In January, experts from the Bank for International Settlements outlined recommendations for regulatory policy to respond to crypto-related risks. Experts suggested three options to apply and mix: prohibition, isolation, and implementation of existing rules.

China named largest supplier of face recognition systems

Harvard and Massachusetts Institute of Technology scientists have acknowledged China as the world leader in terms of export of facial recognition systems. Ranked second is the U.S., Wired says.

Researchers focused on deals related to smart city technology, an area where facial recognition is often used to improve video surveillance. They used information on global tracking projects from the Carnegie Endowment for International Peace and data from AI companies.

According to the report, Chinese businesses accounted for 201 export transactions, compared to 128 for U.S. businesses.

In addition, China dominates the field of artificial intelligence as a whole. Among the 1,636 export deals involving AI in some form, 250 are concluded with 136 importing countries, according to the study. As for the U.S., there have been concluded as many as 215 agreements.

In fact, experts argue that boosting exports of these technologies will allow other governments to strengthen surveillance. This would damage human rights, they added.

Tesla’s Q4 report: bitcoin holdings remain unchanged

By the end of the Q4 of 2022, Tesla had a negative revaluation of 9,720 BTCs on its balance sheet equal to $34 million. During the last reporting period, there were no transactions with the first-ever cryptocurrency.

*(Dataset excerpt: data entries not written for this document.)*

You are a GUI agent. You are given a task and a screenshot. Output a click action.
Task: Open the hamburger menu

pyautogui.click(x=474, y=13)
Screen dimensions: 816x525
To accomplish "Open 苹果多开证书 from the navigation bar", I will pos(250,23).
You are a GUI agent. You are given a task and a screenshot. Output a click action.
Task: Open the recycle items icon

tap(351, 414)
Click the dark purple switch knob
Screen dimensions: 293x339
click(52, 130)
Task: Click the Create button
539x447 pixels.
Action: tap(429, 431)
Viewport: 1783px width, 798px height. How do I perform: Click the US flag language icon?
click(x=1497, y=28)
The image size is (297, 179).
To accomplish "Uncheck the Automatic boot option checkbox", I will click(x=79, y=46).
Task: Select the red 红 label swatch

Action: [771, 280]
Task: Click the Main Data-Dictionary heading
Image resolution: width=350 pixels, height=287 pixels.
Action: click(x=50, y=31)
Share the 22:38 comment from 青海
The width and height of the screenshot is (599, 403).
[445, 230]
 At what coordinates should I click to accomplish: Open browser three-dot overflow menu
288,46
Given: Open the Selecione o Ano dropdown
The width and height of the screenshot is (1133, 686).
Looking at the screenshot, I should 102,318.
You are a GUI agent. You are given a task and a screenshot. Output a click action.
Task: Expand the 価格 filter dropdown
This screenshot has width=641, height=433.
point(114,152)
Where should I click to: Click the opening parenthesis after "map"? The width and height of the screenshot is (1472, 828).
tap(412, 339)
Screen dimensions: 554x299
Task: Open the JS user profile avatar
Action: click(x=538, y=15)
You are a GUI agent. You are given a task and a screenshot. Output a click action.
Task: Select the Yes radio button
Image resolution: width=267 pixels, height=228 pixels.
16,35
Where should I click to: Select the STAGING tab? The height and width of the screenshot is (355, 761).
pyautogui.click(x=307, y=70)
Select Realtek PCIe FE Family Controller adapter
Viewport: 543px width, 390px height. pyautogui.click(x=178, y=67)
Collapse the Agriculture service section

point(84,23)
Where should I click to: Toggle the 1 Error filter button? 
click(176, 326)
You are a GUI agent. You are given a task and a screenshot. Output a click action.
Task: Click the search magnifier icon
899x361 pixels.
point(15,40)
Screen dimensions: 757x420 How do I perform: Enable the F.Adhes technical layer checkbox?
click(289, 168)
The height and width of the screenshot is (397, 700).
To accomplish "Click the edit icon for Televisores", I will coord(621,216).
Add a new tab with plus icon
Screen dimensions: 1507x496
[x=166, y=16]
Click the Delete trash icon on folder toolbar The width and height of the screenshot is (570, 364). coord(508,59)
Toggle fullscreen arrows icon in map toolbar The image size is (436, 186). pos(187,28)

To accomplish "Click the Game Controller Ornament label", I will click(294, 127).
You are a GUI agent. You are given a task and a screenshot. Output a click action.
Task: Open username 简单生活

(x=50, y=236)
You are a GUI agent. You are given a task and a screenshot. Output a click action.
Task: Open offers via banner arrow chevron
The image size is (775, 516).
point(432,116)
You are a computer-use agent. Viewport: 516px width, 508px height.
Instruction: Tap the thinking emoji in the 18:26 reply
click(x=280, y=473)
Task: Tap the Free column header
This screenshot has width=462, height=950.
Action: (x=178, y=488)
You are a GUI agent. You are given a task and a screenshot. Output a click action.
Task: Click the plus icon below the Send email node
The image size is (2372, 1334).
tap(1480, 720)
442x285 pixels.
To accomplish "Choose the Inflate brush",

A 15% drop in the price of bitcoin during the October-December period was no incentive to sell the first-ever crypto bought by an electric car maker averaging $32,099. However, the top management did not respond to the worsening conditions amidst the collapse of FTX.

This contradicts the results for the second quarter. Back then, the company said it had converted about 75% of its own bitcoins into cash, netting it $936 million.

As of the end of 2022, the company estimated the value of digital gold on its balance sheet at $184 million against $218 million at the end of the previous quarter.  

During Tesla’s press conference between top executives and analysts, the topic of bitcoin did not arise.

It reported total quarterly profits of $5.7 billion on revenues of $24.3 billion. For the year as a whole, the figures stood at $20.8 million and $81.4 billion, respectively.

The market showed a positive feedback towards the publication of Tesla reports. The stock climbed 7.8 percent after trading session. Over the last year, the market cap of the electric car manufacturer sank by 53.4%.

Let us remind that in February 2021, it was announced that Tesla invested $1.5 billion in bitcoin. Elon Musk himself referred to these investments as “quite risky”.

Two months later, Tesla sold some of its BTC holdings worth $272 million.

Apple, Google and Amazon turned out to be among the borrowers of FTX

Attorneys for FTX have filed a detailed 100-plus page list of the exchange’s debtors with the bankruptcy court. The list includes a number of government agencies of different countries, tech companies, air carriers and hotel operators.

The ruined platform also owed money to banks, charities, venture capital firms, the media and several crypto startups.

The latter lists Coinbase, Galaxy Digital, Yuga Labs, Circle, Bittrex, Sky Mavis, Chainalysis, Messari, Binance and Anchorage departments.

Some major tech companies like Apple, Netflix, Amazon, Meta, Google, LinkedIn, Microsoft, and Twitter feature on the same list. 

The New York Times, The Wall Street Journal and CoinDesk are all named among the media in the debtors roundup.

You can find the U.S. Internal Revenue Service, several state fiscal departments, and various government agencies in Canada, Japan, Australia, Hong Kong, Gibraltar, Vietnam, and other countries there as well.

O’Leary Productions of Shark Tank TV star and venture capitalist Kevin O’Leary is named on the list. Prior to that, the entrepreneur stood up for FTX founder Sam Bankman-Fried.

No amounts owed to the named entities are listed.

To recap, Changpeng Zhao, CEO of Finance, said that FTX paid $ 47 million to unnamed media for the publication of negative information about the exchange he heads.